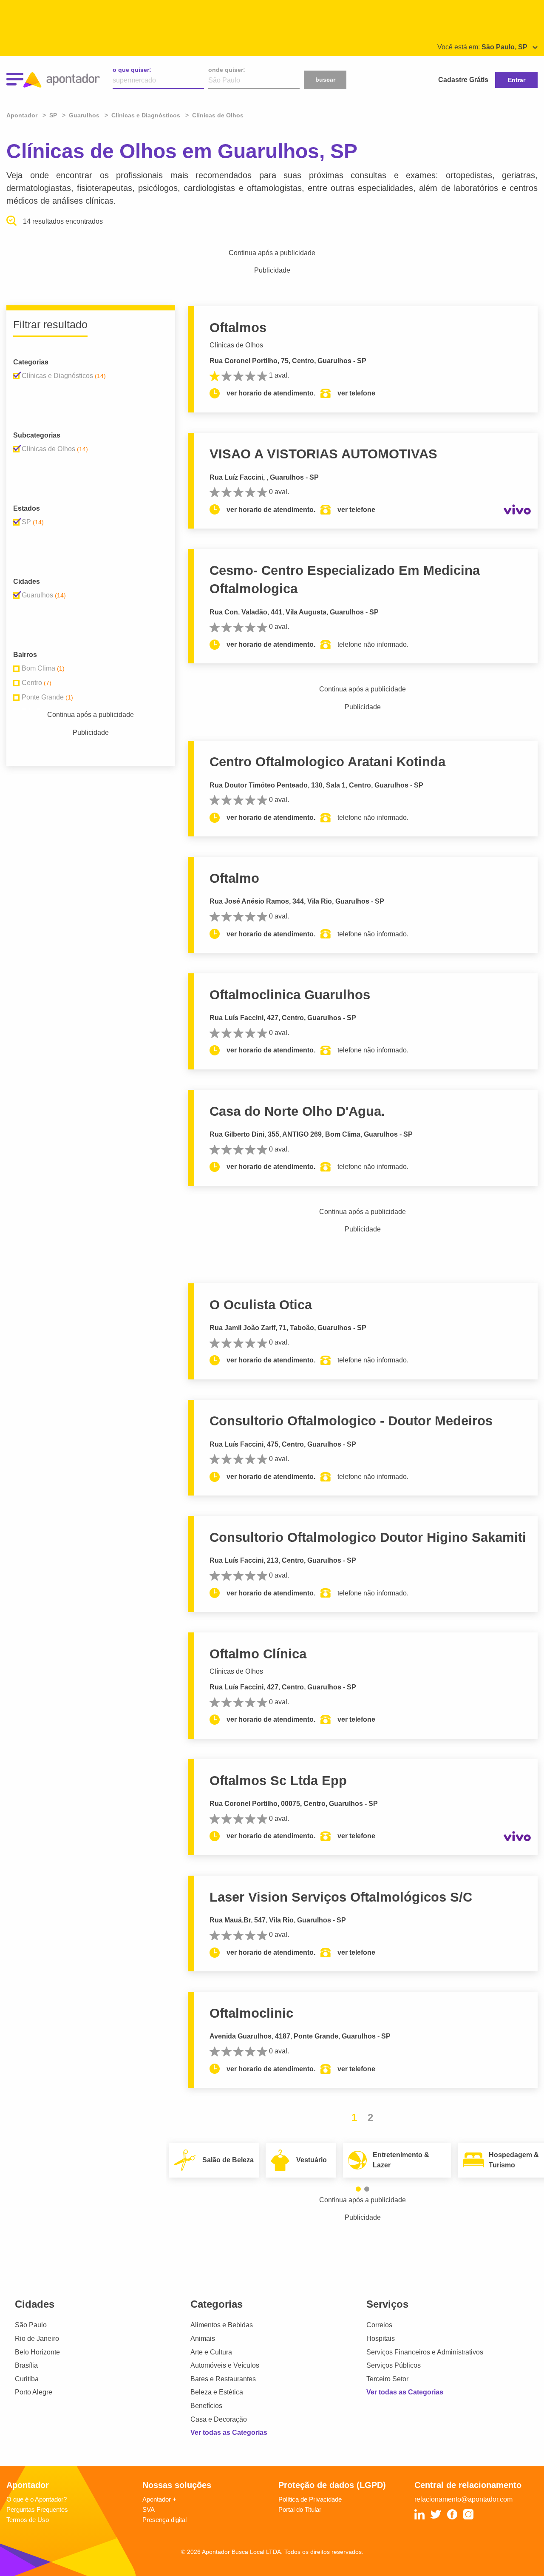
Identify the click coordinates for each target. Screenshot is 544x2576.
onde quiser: (226, 70)
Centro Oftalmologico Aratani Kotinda (327, 761)
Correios (379, 2325)
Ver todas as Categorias (228, 2432)
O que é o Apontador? (36, 2499)
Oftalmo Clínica (258, 1653)
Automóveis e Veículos (224, 2365)
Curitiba (27, 2379)
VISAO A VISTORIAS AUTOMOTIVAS (323, 453)
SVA (148, 2509)
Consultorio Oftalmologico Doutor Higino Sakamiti (368, 1537)
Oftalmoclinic (251, 2013)
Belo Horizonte (37, 2352)
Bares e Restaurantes (223, 2379)
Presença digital (164, 2519)
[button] (358, 2189)
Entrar (516, 80)
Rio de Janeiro (37, 2338)
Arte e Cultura (211, 2352)
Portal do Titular (299, 2509)
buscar (325, 79)
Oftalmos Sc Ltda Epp (278, 1780)
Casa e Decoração (218, 2419)
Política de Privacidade (310, 2499)
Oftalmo (234, 878)
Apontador (22, 115)
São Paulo (31, 2325)
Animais (202, 2338)
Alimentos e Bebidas (221, 2325)
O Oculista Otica (261, 1304)
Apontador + (159, 2499)
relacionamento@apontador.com (463, 2499)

━━━

_WHAT THE TASK ASKS_.
Everything in the data above gets copied exactly. Only the pictures are skipped.

_REPLY TO THE TASK_.
Identify the click coordinates for each target. Screenshot is 544x2576.
onde quiser: (226, 70)
Centro Oftalmologico Aratani Kotinda (327, 761)
Correios (379, 2325)
Ver todas as Categorias (228, 2432)
O que é o Apontador? (36, 2499)
Oftalmo Clínica (258, 1653)
Automóveis e Veículos (224, 2365)
Curitiba (27, 2379)
VISAO A VISTORIAS AUTOMOTIVAS (323, 453)
SVA (148, 2509)
Consultorio Oftalmologico Doutor Higino Sakamiti (368, 1537)
Oftalmoclinic (251, 2013)
Belo Horizonte (37, 2352)
Bares e Restaurantes (223, 2379)
Presença digital (164, 2519)
[button] (358, 2189)
Entrar (516, 80)
Rio de Janeiro (37, 2338)
Arte e Cultura (211, 2352)
Portal do Titular (299, 2509)
buscar (325, 79)
Oftalmos Sc Ltda Epp (278, 1780)
Casa e Decoração (218, 2419)
Política de Privacidade (310, 2499)
Oftalmo (234, 878)
Apontador (22, 115)
São Paulo (31, 2325)
Animais (202, 2338)
Alimentos e Bebidas (221, 2325)
O Oculista Otica (261, 1304)
Apontador + (159, 2499)
relacionamento@apontador.com (463, 2499)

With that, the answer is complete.